Task details => Write out the whole listing below exactly, skipping each picture.

Dataset entries =>

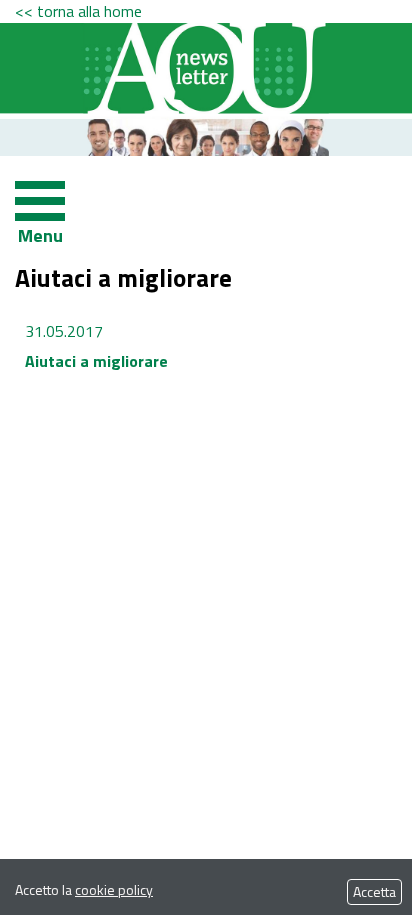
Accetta (374, 891)
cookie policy (114, 889)
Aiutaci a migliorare (96, 361)
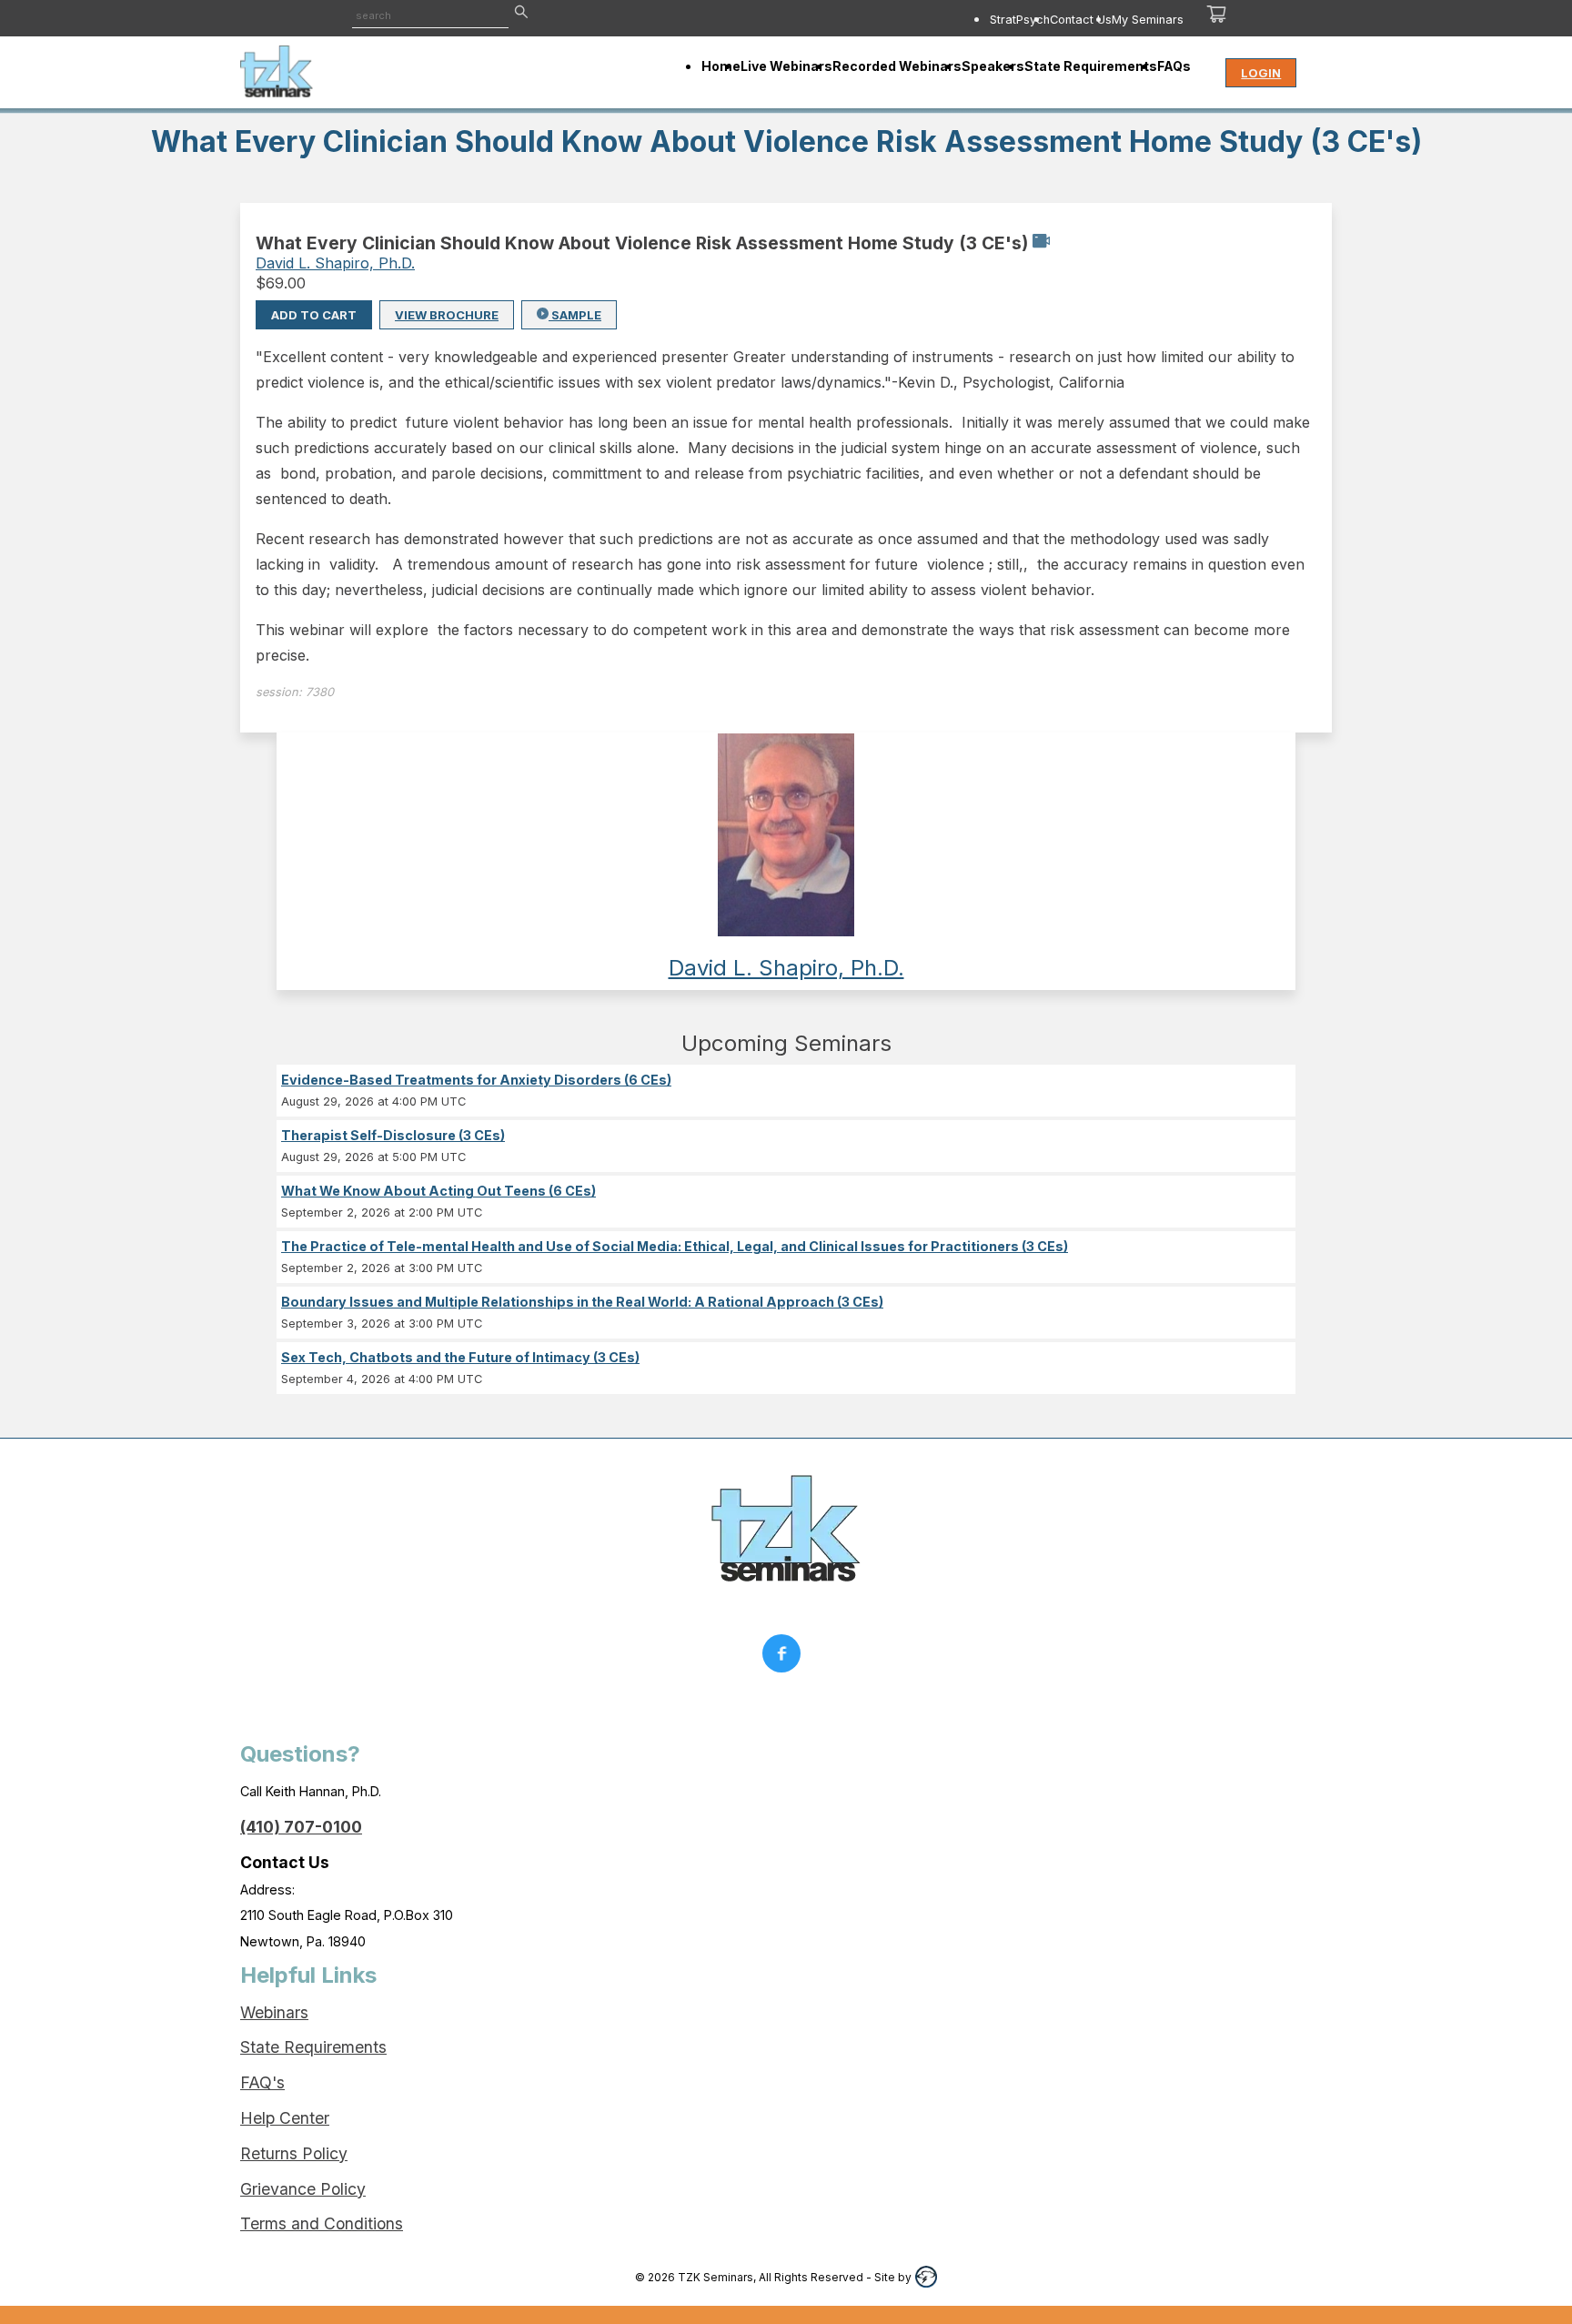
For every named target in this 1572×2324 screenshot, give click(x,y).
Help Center (284, 2117)
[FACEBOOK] (786, 1658)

Answer to the problem =>
Accetta (374, 891)
cookie policy (114, 889)
Aiutaci a migliorare (96, 361)
For every named target in this 1572×2324 screenshot, give click(x,y).
Help Center (284, 2117)
[FACEBOOK] (786, 1658)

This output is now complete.